I just did something strange yesterday. I put a watch back on my wrist.
It was a very odd feeling, after a year and a half without it.
For almost two years, I neither knew nor cared what time it was. All that mattered was whether it was light or dark out. In the midst of the stultifying confinement of the pandemic, it felt like a little bit of freedom.
I didn’t even know where my watch had gotten to—until last week.
I have always had a love-hate relationship with the concept of time. Mostly hate.
Maybe it stemmed from being the child of two parents who were insanely fixated on being, not just on time for everything, but early. I remember my parents arguing whether half an hour before a dinner party was too early to show up.
“What’s the harm in being early?” my father wanted to know
“No harm if you don’t mind that we’ll never be invited back again,” my mom replied. “People like to at least be dressed, with their hair dry, before the door bell rings.”
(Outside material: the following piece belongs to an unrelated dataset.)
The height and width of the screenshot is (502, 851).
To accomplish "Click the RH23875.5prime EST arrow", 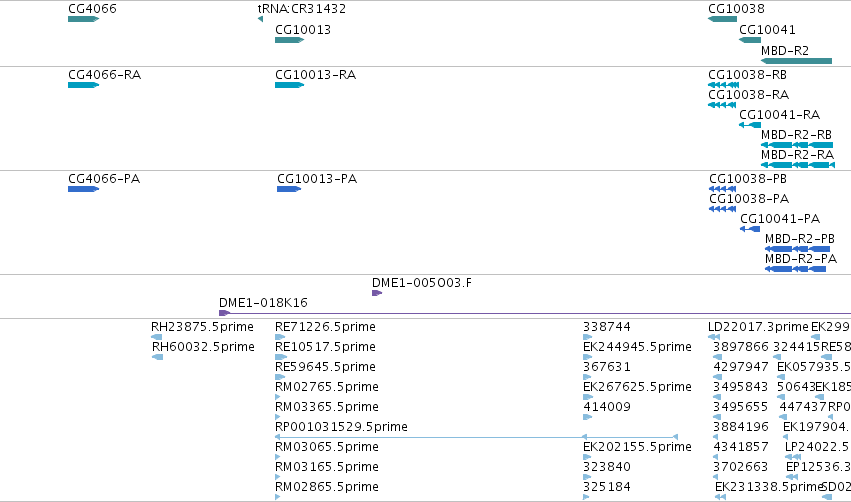I will point(157,337).
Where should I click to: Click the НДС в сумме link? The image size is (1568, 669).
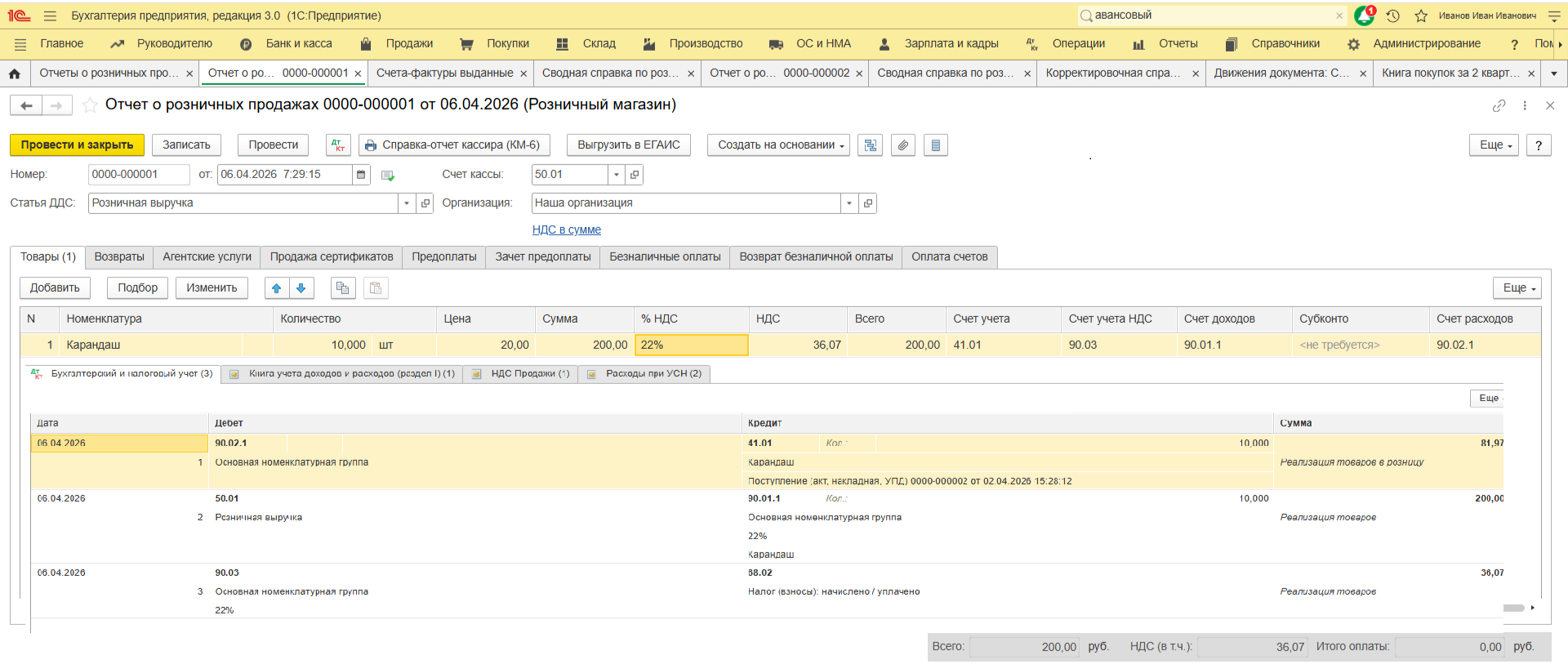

So, of course, I — the child of two early birds — was born a night owl. When I finally met the man who would become my husband, we were the only person in the other one’s life who didn’t nag them.
Our best man says he won a bet on how late my groom and I would be to our own wedding (45 minutes). So what? You can’t start a wedding without the bride and groom.
When we bought a house, my husband’s friends said they couldn’t get us a housewarming gift because they couldn’t find a lawnmower with headlights. No problem; we got a lawn service instead. (This is Lawn Guy Land, after all.)
Then began the usual grind of catching trains and getting to work. Through it all the watch on my wrist was a faithful companion.
That all changed when the first baby arrived. His brand-new skin was so tender that, with one sudden swerve in my arms, he had scratched himself on my watchband. Of course, his baby skin also healed without a trace, but the verdict was clear: The watch had to go.
I didn’t miss it.
Sure, getting out of the house took most of the day, but if the sun was setting by then, so much the worse for the sun. Besides: except for well-baby check-ups, time didn’t matter. We were on Eastern Baby Time.
And when the dust eventually settled into some kind of routine, it turned out — unbelievably — that our baby was a night owl, too.
Of course, we registered for the afternoon session of nursery school. Which meant that the rubber didn’t really hit the road until—kindergarten.
Every morning there was going to be a school bus that all of his friends would be on. We had to make that bus at a little after 8 in the morning.
To top it all off, that was the year the school district decided to shift all its school opening times a quarter of an hour earlier.
“How dare they? It’s an outrage!” commiserated my fellow moms. “How are you ever going to manage, Judy?”
But I wasn’t worried. I figured it would be like the trips I used to take to Europe and back. Once you’ve flown four or five time zones away, what’s another 15 minutes?
The only thing was I had to put my watch back on my wrist.
Which is where it stayed for the next 20 years—until the pandemic hit and time itself came to a stop.
Now, the watch is back — back from getting a new battery and back on my wrist. It catches in my longer, pandemic-grown hair and gets wet when I wash the dishes. It’s very old school — it’s completely analog and does nothing but point out the time with both hands.
But so far it’s still ticking, and so am I.